**Task description:**
Among the entries below, how many lines hold "agent"? Reply with the number only.

··· Record extracts ···

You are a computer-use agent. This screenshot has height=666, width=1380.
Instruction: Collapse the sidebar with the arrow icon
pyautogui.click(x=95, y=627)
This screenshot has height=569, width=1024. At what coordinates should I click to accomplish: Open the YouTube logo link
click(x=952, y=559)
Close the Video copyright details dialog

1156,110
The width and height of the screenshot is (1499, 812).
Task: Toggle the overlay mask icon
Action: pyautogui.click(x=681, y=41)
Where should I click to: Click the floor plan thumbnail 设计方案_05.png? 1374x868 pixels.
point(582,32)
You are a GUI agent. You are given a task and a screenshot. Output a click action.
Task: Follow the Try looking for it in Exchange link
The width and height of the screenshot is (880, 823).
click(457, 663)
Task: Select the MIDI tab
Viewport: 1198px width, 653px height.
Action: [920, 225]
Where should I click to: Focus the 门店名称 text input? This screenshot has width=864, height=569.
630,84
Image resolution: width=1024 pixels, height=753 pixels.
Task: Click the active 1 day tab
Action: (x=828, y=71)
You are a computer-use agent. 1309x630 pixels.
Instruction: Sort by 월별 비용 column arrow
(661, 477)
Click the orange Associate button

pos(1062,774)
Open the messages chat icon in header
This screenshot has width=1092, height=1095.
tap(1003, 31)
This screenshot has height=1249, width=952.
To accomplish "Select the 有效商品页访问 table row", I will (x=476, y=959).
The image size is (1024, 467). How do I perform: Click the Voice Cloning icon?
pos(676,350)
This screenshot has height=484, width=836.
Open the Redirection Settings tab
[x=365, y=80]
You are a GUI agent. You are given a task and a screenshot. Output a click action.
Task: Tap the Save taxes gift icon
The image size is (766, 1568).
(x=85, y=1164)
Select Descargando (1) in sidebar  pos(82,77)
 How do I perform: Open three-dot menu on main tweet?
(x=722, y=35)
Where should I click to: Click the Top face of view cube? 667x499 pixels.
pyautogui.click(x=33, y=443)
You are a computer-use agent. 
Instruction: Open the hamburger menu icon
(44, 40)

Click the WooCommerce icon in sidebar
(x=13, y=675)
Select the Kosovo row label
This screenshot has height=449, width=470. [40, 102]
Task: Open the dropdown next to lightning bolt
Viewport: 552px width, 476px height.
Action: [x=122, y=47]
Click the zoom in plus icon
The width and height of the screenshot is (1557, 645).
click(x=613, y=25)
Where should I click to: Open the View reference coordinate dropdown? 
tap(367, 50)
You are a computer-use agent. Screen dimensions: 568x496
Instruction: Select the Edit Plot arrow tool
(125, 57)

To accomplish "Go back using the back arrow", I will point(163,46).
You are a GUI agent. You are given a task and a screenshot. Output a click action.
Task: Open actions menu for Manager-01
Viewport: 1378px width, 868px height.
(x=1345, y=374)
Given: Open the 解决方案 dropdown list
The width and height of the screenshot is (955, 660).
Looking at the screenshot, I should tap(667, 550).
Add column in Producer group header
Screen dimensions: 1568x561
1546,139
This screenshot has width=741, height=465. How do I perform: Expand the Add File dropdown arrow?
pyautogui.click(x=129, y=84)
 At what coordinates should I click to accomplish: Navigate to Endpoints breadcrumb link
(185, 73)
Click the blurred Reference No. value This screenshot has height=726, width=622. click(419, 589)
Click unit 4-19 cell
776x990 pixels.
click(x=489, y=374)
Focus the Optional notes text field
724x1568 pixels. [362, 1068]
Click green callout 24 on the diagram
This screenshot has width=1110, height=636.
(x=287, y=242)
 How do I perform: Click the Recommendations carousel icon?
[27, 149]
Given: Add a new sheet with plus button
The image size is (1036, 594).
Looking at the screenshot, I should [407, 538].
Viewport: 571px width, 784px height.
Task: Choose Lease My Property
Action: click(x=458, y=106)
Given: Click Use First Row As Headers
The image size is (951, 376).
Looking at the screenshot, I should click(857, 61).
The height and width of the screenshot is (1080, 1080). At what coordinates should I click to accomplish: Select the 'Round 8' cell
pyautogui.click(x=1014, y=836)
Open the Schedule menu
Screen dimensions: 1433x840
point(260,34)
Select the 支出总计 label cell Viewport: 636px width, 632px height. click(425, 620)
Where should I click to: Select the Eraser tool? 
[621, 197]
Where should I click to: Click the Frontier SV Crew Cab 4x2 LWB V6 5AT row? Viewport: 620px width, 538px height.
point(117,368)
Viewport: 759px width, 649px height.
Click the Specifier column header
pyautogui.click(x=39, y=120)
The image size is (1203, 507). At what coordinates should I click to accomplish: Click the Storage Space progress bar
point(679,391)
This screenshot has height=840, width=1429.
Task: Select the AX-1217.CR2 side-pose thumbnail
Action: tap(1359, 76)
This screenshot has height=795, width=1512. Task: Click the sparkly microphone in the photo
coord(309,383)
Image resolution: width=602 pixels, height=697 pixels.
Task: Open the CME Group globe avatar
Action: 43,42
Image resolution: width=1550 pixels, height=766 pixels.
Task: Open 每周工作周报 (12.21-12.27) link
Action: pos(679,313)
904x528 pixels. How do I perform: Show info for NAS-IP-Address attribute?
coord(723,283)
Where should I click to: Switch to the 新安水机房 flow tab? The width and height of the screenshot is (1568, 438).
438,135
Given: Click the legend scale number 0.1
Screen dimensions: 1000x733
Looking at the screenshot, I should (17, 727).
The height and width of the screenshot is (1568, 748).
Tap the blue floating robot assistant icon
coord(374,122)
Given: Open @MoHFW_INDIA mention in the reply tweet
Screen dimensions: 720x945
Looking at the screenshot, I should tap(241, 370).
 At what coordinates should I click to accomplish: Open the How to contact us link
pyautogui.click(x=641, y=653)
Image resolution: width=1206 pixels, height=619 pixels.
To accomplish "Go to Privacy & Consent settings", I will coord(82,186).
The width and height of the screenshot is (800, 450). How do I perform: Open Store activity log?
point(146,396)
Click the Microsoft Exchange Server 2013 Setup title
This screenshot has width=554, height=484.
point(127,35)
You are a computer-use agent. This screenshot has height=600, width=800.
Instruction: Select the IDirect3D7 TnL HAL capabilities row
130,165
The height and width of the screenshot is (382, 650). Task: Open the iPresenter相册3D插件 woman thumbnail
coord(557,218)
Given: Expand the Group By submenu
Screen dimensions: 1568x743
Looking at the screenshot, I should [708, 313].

···

**Answer area:**
8